# "Ordered chaos" in rhythm.



## aleazk (Sep 30, 2011)

This is a technique of composition, which consist on having a _fast and steady pulse_ (say, a continuum of quaver notes with a fast tempo) and a _careful and selected accentuation of some of these notes_ (for example, by playing them more louder; by changing the harmony, the colour, the register, etc). Using this technique, you can create arbitrarily complex cross rhythms (for example, take a group of six quaver notes of the succession, you can divide the number six in three parts of two, but also in two of three, so, with the proper accentuation, you can create the 3:2 cross rhythm; http://upload.wikimedia.org/wikipedia/commons/f/f1/3_over_2.png). Of course, you can play those cross rhythms without playing all the "internal" quaver notes. This is easy for simple cross rhythms, like 3:2, but for the complex ones, it's more easy to play also the internal quaver notes, so you can count them and in that way you will know exactly when you must make the rhythmic accentuation. So, we have our complex cross rhythm pattern played over the steady fast continuum of quaver notes. And here it comes the magic: the complex cross rhythm sounds very chaotic, because of its own nature, but at the same time, you have the steady fast continuum of quaver notes in the background, which is pure order. In that way, you can create the ilusion of an "ordered chaos" in rhythm. The term was coined by Ligeti, inspired in the traditional music of sub-saharan Africa. 
It has a very particular and hypnotic sound.
Some examples:

-Ligeti's piano etude "Desordre" is a deliberate application of this technique.

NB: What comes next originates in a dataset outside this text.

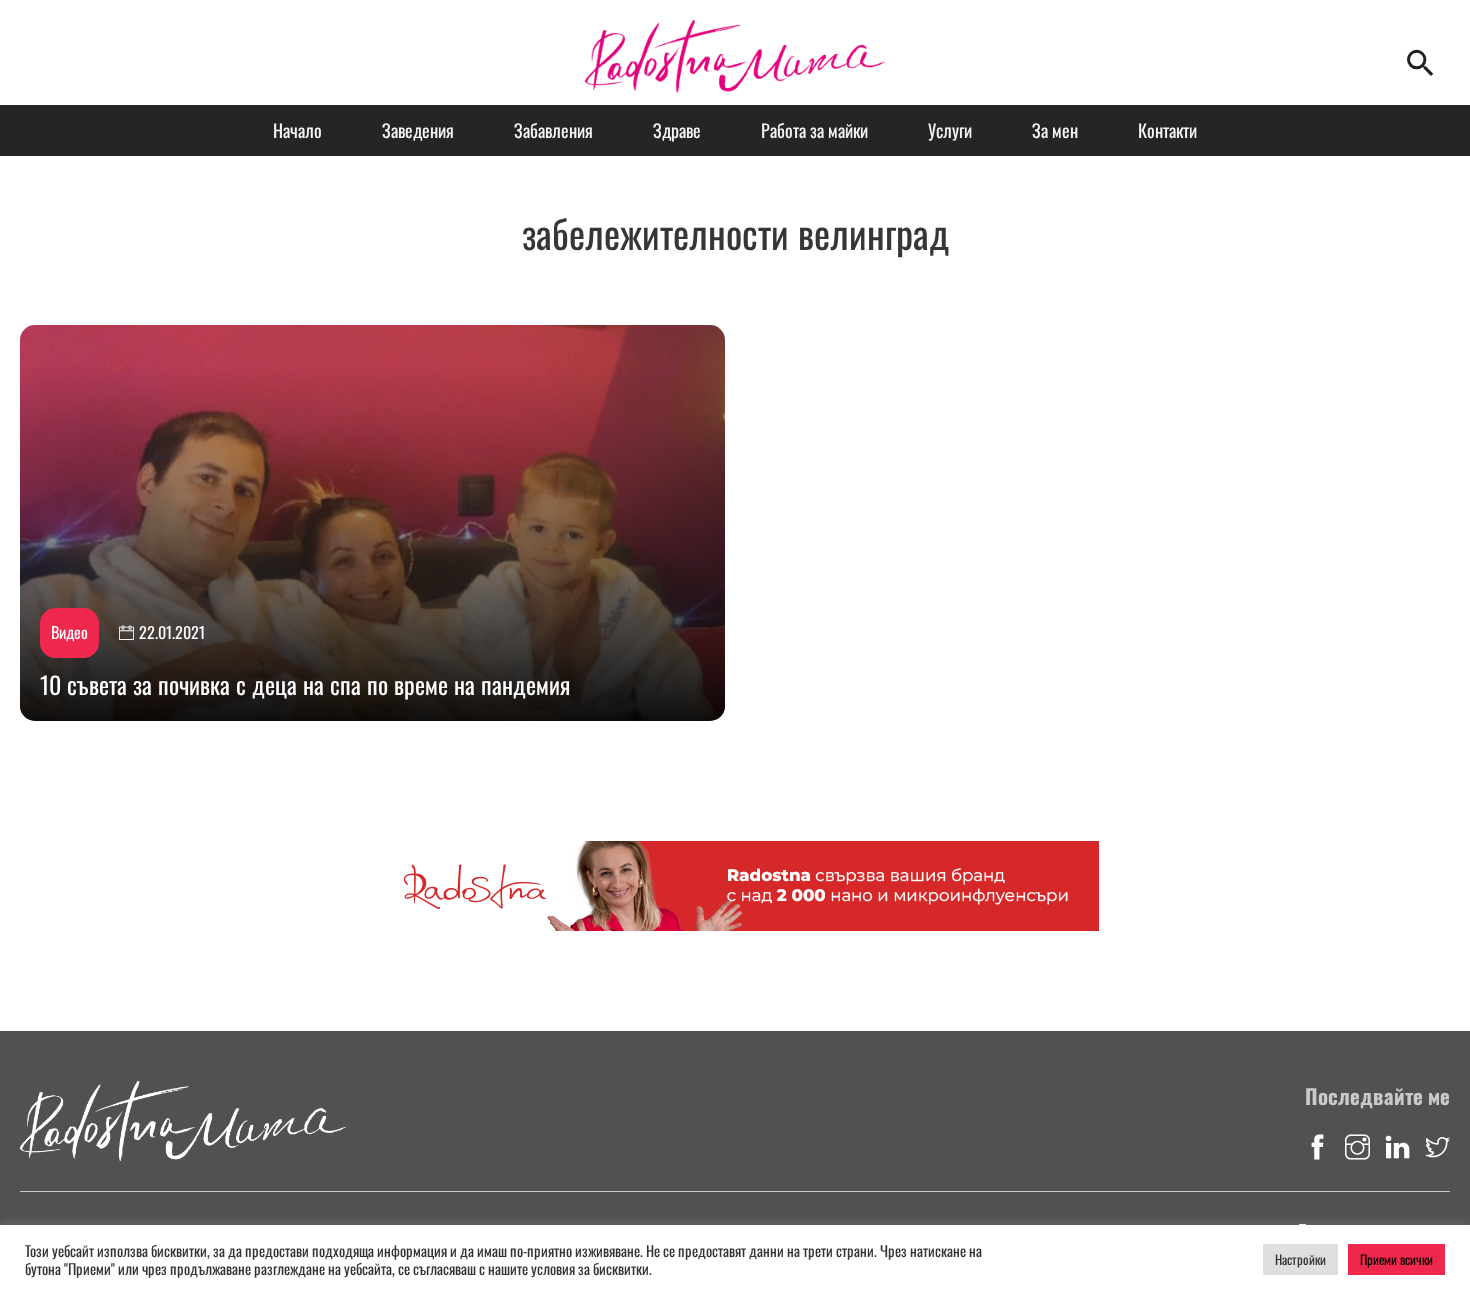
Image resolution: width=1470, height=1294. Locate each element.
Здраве (677, 130)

(the main accentuation comes from playing the note with an octave also)

-Ligeti's piano etude "L'escalier du diable".






-In african music.






(yes, the guy is white :lol

-The sonata number V of Cage's "Sonatas and Interludes for prepared piano".






(this one is pretty interesting, the prepared piano has the possibility of sounding like diverse percussion instruments, so the steady pulse in the left hand sounds like a percussion ensemble, playing a very complex rhythm, even more when the right hand also plays a steady rhythm in some parts)

What do you think?, do you like the technique?, do you know more examples?, something more about?.


----------



## Moira (Apr 1, 2012)

Hehehe. When I read the thread title I thought "I'm from South Africa and we specialise in this."







'


----------



## Andreas (Apr 27, 2012)

Yes, I like Ligeti's use polyrhythms too. They create a great energetic drive. Philip Glass' Glassworks is also a beautiful example such complex tempo relations.

Bruckner does something similar at the end of his Fourth: he uses an ostinato of two quarter note triplets over two half notes. The ostinato suggests a TICK-tock rhythm, but because of the half notes, the monotonous TICK-tock becomes a more interesting and slightly unsettling TICK-tock-tick, TOCK-tick-tock sequence. It's not strictly polyrhythmic, I guess, since there are no in-between-notes so that the ear can reinterpret the half notes as dotted half notes and make a 6/4 rhythm out of it, but it's interesting nonetheless.


----------



## violadude (May 2, 2011)

My final presentation in my rhythm II class was based on this concept. I used Ligeti's etude "Autumn in Warsaw" as an example.


----------